Le point de départ de la prescription quinquennale
La détermination du fait générateur. Le litige porte sur l’application de l’article 2224 du code civil. Le propriétaire estime que le délai a commencé à courir en 2010. Il invoque la notification d’une décision administrative le concernant personnellement. La cour écarte cette analyse en l’absence de preuve de transmission. « Aucun élément ne démontre que [le propriétaire], seul destinataire, en sa qualité de propriétaire du terrain, du courrier de la commune […] daté du 2 avril 2010, a informé [son cocontractant] des formalités à accomplir. » (Motifs) Le fait allégué n’est donc pas constitutif du point de départ légal.
La connaissance effective du créancier. La cour retient une date postérieure fondée sur une découverte matérielle. Le cocontractant a pris connaissance des faits en constatant des agissements concrets. « Ce n’est qu’à compter de 2018, après avoir constaté le démarrage des travaux et la présence d’une entreprise tierce sur le terrain, qu’elle a connu les faits sur lesquels repose son action. » (Motifs) La prescription ne commence ainsi qu’à la date de cette découverte effective. Cette solution est conforme à la lettre de l’article 2224 du code civil.
La portée d’une interprétation stricte de l’article 2224
La protection du créancier diligent. La décision illustre le caractère strict des conditions du point de départ. Le délai ne court pas à partir d’un simple fait potentiellement préjudiciable. Il nécessite la connaissance réelle des éléments constitutifs de l’action. Cette interprétation protège le créancier qui ne pouvait raisonnablement avoir connaissance du fait. Elle rejoint la solution dégagée pour l’action paulienne en cas de fraude. « Le point de départ de cette action est reporté au jour où les créanciers ont effectivement connu l’existence de l’acte. » (Cass. Troisième chambre civile, le 12 novembre 2020, n°19-17.156)

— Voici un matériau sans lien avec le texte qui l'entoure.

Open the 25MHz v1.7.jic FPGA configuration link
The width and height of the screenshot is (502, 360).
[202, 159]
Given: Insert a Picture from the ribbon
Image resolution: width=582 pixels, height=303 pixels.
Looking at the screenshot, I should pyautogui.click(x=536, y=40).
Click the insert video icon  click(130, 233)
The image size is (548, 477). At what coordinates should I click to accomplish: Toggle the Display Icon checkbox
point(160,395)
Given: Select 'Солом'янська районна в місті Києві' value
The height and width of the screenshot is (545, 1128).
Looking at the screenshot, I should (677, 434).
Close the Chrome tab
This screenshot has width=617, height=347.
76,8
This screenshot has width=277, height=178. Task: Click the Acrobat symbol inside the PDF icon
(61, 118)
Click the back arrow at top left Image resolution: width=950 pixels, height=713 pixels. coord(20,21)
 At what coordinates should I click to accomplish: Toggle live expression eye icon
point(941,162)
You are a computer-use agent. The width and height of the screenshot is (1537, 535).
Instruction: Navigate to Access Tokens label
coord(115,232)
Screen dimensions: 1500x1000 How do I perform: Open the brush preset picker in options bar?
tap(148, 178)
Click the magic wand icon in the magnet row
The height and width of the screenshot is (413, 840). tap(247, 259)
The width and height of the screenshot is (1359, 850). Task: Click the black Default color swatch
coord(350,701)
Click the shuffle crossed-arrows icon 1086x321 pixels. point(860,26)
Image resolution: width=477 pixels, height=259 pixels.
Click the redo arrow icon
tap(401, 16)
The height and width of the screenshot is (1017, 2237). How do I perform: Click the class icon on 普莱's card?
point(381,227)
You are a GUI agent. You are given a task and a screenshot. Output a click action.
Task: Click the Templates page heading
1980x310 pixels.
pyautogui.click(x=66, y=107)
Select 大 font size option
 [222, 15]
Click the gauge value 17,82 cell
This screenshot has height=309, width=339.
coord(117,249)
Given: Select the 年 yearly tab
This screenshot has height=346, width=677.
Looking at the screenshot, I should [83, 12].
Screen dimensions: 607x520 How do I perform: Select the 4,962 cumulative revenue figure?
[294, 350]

La sanction du défaut de communication entre parties. L’arrêt sanctionne indirectement le silence d’une partie envers son cocontractant. Le propriétaire, seul informé d’une difficulté administrative, n’a pas alerté son partenaire. Ce manquement aux obligations de loyauté contractuelle influence le calcul de la prescription. La cour refuse de faire courir le délai à partir d’une connaissance purement personnelle et non partagée. Elle place ainsi la charge de la diligence sur la partie détentrice de l’information pertinente pour l’autre.